● **Assignment**: Please, starting at the line that contains "Given: Click the SEO Score label in gauge", reproduce every line exactly until the records run out, skipping all pictures.

● **Provided data**:
──────────────────────────────
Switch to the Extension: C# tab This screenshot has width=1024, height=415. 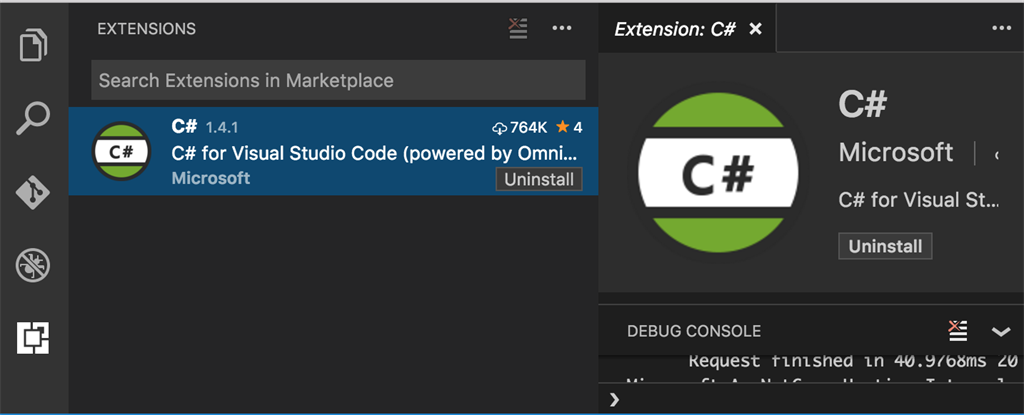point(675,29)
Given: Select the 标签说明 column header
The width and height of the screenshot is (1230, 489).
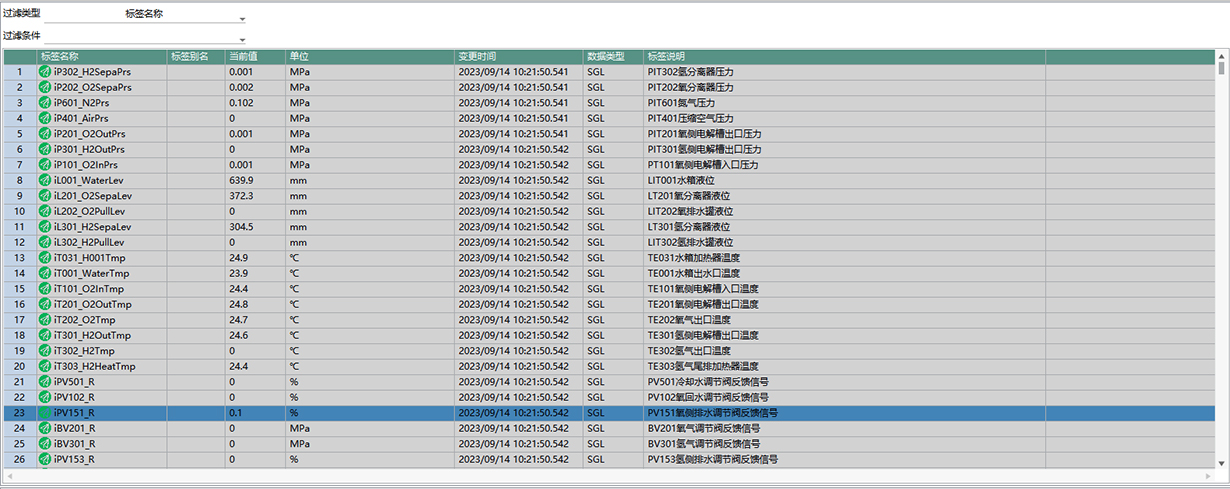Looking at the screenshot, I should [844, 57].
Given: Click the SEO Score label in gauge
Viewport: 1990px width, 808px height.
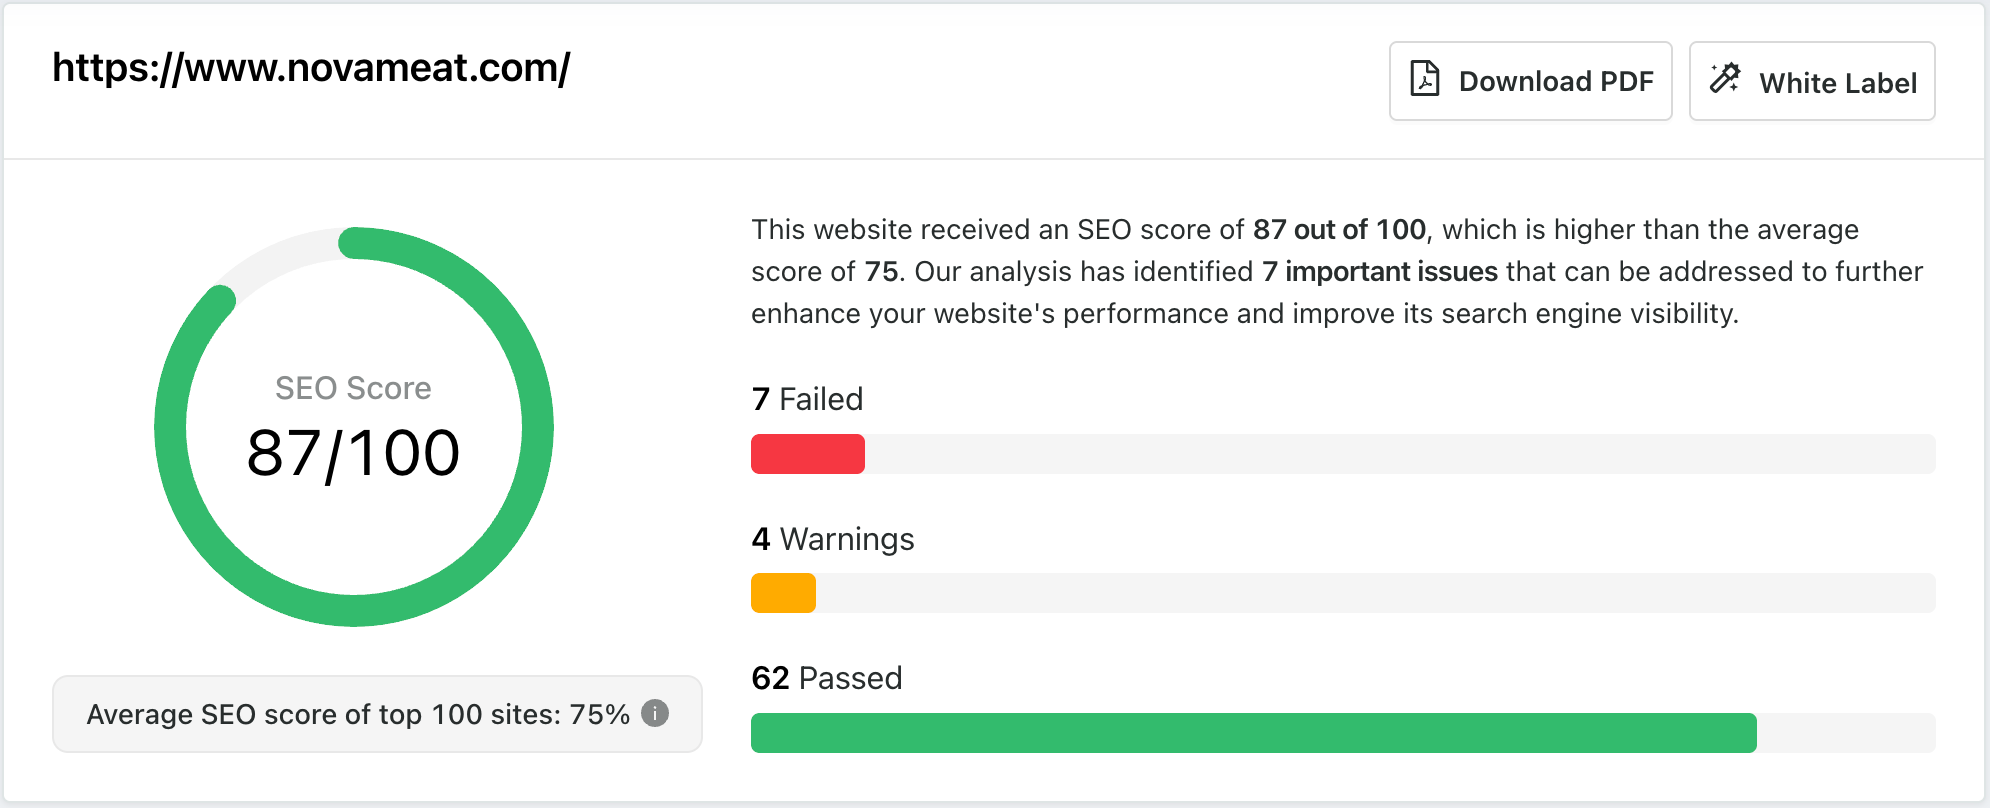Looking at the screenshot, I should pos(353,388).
──────────────────────────────
● **Output**:
Given: Click the SEO Score label in gauge
Viewport: 1990px width, 808px height.
Looking at the screenshot, I should pos(353,388).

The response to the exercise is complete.